A. Kids Seating
这题是一题很简单的思维题。n~2n-1之间的数必然不会互相被整除,所有数字乘以2也就可以满足gcd不为1的条件,且范围在4n内。
#include "bits/stdc++.h"
using namespace std;
int main(void) {
int t;
cin >> t;
while (t--) {
int n;
cin >> n;
for (int i = 1; i <= n; ++i) {
printf("%d ", 4 * n - 2 * i);
}
cout << endl;
}
return 0;
}
B. Saving the City
把并列的分块,再判断选择放炸弹还是分开炸。
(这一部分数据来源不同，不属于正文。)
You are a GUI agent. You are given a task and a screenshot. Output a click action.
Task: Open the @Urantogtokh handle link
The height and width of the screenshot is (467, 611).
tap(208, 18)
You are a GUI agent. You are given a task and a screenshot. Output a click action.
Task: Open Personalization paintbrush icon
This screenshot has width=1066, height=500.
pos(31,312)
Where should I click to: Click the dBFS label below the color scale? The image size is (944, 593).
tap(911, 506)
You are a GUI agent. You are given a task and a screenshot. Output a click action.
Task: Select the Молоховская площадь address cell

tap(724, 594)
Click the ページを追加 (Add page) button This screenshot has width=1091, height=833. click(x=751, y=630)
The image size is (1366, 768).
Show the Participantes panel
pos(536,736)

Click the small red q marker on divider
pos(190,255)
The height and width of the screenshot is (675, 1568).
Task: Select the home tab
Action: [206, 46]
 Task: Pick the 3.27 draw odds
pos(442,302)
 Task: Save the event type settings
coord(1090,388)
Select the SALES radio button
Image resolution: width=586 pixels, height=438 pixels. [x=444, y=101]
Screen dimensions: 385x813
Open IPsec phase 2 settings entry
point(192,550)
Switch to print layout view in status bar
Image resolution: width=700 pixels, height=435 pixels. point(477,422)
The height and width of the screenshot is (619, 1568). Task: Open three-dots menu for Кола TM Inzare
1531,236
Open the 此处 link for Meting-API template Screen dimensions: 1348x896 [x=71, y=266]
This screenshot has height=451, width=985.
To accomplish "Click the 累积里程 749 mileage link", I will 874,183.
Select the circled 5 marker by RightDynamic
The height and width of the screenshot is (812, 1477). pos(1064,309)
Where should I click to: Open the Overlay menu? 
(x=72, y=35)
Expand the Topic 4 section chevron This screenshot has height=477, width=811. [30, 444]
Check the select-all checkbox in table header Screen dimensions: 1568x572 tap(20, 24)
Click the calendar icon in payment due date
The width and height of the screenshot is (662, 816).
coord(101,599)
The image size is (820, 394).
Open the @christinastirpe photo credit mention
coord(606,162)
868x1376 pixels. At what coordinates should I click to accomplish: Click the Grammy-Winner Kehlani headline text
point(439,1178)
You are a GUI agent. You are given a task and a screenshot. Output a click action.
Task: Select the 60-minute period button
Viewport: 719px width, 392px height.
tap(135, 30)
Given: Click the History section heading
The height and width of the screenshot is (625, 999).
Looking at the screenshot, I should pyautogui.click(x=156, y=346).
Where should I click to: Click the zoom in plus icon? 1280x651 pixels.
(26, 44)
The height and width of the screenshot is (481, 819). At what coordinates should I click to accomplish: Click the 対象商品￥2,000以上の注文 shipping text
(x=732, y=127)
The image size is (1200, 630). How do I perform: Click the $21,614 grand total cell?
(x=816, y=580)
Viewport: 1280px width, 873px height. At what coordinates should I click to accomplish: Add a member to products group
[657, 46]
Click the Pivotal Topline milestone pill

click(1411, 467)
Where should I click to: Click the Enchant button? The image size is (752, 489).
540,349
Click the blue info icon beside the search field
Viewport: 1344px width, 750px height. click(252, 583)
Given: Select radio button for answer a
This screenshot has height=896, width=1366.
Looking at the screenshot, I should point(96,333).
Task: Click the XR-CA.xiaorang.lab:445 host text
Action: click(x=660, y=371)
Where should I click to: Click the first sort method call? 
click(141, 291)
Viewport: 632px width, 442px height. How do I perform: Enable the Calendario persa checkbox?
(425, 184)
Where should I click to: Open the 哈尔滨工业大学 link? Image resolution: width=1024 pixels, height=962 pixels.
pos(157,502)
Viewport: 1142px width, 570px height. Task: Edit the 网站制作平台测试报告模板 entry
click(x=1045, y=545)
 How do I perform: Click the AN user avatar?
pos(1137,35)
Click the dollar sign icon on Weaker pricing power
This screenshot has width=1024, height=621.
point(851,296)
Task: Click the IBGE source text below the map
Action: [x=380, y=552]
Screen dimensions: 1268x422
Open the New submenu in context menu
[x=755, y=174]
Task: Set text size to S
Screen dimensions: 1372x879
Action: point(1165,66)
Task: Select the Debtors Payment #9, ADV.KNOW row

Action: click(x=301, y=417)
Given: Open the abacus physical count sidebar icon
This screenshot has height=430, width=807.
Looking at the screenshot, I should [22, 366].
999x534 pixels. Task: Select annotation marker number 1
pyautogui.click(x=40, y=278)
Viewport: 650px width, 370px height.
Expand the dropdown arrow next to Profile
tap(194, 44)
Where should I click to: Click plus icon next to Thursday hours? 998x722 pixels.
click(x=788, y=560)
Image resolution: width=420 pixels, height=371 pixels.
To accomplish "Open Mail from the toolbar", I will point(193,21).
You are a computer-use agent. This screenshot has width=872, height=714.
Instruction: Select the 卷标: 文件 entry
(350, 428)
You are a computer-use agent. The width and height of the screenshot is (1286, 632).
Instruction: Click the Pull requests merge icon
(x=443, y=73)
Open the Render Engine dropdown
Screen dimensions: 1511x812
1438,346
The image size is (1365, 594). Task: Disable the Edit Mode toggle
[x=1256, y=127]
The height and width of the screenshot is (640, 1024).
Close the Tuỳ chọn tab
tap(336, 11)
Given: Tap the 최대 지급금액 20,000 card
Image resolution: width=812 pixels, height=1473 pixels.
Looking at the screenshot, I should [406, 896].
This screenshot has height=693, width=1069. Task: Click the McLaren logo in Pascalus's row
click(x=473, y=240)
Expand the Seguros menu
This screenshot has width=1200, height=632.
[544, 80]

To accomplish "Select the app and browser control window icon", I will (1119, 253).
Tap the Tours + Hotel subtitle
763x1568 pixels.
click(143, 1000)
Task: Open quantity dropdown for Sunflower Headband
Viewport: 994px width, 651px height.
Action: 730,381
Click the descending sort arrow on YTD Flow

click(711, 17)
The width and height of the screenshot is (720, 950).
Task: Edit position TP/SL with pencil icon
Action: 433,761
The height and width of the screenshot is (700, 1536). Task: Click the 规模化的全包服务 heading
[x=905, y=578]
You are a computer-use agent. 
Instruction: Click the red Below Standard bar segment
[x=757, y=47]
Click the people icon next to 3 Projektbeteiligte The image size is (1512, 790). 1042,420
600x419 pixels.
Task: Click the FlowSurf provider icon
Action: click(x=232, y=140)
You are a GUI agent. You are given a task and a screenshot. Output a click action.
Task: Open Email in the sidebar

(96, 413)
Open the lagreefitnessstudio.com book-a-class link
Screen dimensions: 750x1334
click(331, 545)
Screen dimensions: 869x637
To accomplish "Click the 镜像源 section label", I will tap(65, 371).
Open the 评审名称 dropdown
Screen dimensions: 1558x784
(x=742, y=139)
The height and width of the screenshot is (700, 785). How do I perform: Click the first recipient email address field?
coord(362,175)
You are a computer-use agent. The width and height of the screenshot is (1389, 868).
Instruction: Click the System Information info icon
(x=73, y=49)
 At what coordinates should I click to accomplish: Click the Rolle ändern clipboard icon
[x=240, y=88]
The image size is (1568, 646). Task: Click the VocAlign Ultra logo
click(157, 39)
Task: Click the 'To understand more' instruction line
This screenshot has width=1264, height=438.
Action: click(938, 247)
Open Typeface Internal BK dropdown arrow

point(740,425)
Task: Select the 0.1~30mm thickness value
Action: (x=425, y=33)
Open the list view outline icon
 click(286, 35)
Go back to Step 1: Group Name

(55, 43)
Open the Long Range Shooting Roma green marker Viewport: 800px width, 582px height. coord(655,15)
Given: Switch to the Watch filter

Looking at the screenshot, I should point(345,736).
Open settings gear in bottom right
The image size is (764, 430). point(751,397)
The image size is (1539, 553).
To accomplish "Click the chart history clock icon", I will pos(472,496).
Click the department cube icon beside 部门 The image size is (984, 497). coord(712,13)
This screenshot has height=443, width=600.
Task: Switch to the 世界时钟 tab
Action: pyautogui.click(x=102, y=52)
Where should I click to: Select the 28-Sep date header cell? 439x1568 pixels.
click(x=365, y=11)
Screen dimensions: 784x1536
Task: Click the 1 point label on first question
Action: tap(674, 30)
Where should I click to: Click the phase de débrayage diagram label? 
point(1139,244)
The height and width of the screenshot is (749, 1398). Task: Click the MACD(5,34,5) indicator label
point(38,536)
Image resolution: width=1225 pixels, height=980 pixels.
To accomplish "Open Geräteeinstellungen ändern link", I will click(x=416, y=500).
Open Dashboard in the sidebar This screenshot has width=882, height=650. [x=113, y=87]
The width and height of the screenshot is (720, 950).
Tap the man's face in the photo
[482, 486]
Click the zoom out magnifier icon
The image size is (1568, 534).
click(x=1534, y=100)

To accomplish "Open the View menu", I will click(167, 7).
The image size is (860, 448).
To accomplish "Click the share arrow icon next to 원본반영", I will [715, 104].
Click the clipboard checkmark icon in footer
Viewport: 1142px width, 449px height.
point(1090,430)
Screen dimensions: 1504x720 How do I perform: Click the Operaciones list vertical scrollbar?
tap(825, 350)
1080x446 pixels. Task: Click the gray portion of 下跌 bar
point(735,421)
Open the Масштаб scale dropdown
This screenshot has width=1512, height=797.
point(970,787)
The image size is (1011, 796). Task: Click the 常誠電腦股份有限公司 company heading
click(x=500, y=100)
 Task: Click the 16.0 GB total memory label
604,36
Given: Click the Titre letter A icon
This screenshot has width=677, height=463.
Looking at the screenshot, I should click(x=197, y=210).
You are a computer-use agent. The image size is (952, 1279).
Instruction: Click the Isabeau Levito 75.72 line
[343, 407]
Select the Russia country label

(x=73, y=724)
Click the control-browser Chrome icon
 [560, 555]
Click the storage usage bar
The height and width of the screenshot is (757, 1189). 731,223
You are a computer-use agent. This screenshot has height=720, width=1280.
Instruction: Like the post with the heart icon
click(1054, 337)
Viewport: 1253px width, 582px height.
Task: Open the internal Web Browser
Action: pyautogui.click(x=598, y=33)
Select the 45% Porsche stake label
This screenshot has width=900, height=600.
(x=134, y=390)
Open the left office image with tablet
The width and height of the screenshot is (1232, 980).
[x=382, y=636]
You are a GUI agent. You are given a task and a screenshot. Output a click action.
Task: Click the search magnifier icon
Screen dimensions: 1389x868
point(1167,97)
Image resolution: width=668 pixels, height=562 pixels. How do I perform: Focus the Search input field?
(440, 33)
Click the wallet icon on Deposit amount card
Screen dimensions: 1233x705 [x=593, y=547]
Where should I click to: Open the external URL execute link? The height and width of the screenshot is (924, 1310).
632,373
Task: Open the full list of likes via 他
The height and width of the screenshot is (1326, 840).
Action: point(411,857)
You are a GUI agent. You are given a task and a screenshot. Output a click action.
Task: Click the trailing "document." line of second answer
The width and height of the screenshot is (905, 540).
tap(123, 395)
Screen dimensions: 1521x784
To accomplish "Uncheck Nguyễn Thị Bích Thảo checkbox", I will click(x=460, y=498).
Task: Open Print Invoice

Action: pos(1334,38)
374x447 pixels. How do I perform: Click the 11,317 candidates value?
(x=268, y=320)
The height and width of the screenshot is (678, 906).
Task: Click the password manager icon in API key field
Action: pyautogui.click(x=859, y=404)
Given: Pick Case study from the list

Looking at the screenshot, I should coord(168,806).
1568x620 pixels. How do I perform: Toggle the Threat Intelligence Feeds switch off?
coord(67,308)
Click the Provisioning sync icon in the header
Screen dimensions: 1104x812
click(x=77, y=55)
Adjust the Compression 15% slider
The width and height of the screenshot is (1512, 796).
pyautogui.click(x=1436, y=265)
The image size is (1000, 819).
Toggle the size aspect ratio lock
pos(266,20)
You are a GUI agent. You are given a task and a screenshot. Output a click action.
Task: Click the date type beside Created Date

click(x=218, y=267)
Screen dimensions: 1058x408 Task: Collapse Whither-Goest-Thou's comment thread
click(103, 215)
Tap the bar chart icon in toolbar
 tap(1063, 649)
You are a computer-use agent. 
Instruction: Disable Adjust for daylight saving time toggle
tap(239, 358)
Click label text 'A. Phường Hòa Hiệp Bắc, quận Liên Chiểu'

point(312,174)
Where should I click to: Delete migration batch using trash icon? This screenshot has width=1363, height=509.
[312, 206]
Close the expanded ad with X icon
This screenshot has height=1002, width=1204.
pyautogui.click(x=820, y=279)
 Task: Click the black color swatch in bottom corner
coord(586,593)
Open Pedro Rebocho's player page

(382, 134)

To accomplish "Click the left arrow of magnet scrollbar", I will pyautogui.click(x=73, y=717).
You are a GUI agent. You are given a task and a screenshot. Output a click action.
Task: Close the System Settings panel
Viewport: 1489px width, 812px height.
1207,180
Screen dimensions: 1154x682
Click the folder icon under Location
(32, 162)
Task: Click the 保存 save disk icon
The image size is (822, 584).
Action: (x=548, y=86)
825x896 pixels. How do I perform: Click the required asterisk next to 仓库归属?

就是需要注意一下两个特判。
#include "bits/stdc++.h"
using namespace std;
const int MAXSIZE = 1e5 + 5;
typedef struct {
int before = 0;
int num = 0;
}mine;
mine mines[MAXSIZE];
int main(void) {
int t;
cin >> t;
while (t--) {
memset(mines, 0,sizeof(mines));
int a, b;
cin >> b >> a;
string str;
cin >> str;
int i = 0, j = 0;
while (i < str.length()) {
while (i < str.length() && str[i] == '0') {
++i;
mines[j].before++;
}
while (i < str.length() && str[i] == '1') {
mines[j].num++;
++i;
}
++j;
}
if (j == 1 && mines[0].num == 0) {
cout << 0 << endl;
continue;
}
int cnt = b;
for (int k = 1; k < j - 1; ++k) {
cnt += min(mines[k].before * a, b);
}
if (mines[j - 1].num > 0 && j > 1) {
cnt += min(mines[j - 1].before * a, b);
}
cout << cnt << endl;
}
return 0;
}
C. The Delivery Dilemma
先按照外卖的所需时间排序,最大值即位所有外卖送达所需的时间,随着外卖时间的减少所需要跑腿的时间增多,使二者尽量接近对方,在比对其中的最小值即为答案。
#include "bits/stdc++.h"
using namespace std;
const int MAXSIZE = 2 * 1e5 + 5;
struct tempStruct {
int a, b;
}places[MAXSIZE];
bool cmp(tempStruct a, tempStruct b) {
return a.a > b.a;
}
int main(void) {
int t;
cin >> t;
while (t--) {
int n;
cin >> n;
for (int i = 0; i < n; ++i) {
scanf("%d", &places[i].a);
}
for (int i = 0; i < n; ++i) {
scanf("%d", &places[i].b);
}
sort(places, places + n, cmp);
int sum = 0, k = 0;
while (places[k].a >= sum && k < n) {
sum += places[k++].b;
}
int ans = min(sum, places[k-1].a);
cout << ans << endl;
}
return 0;
}
D. Extreme Subtraction
这题是一题差分题,判断第一个数字是否大于后面所有负数差分和的绝对值即可。
#include "bits/stdc++.h"
using namespace std;
const int MAXSIZE = 30005;
int a[MAXSIZE], d[MAXSIZE];
int main(void) {
int t;
cin >> t;
while (t--) {
int n;
cin >> n;
for (int i = 0; i < n; ++i) {
scanf("%d", &a[i]);
}
d[0] = a[0];
int sum = 0;
for (int i = 1; i < n; ++i) {
d[i] = a[i] - a[i - 1];
if (d[i] < 0) sum += d[i];
}
if (sum + d[0] >= 0) {
cout << "YES" << endl;
}else {
cout << "NO" << endl;
}
}
return 0;
}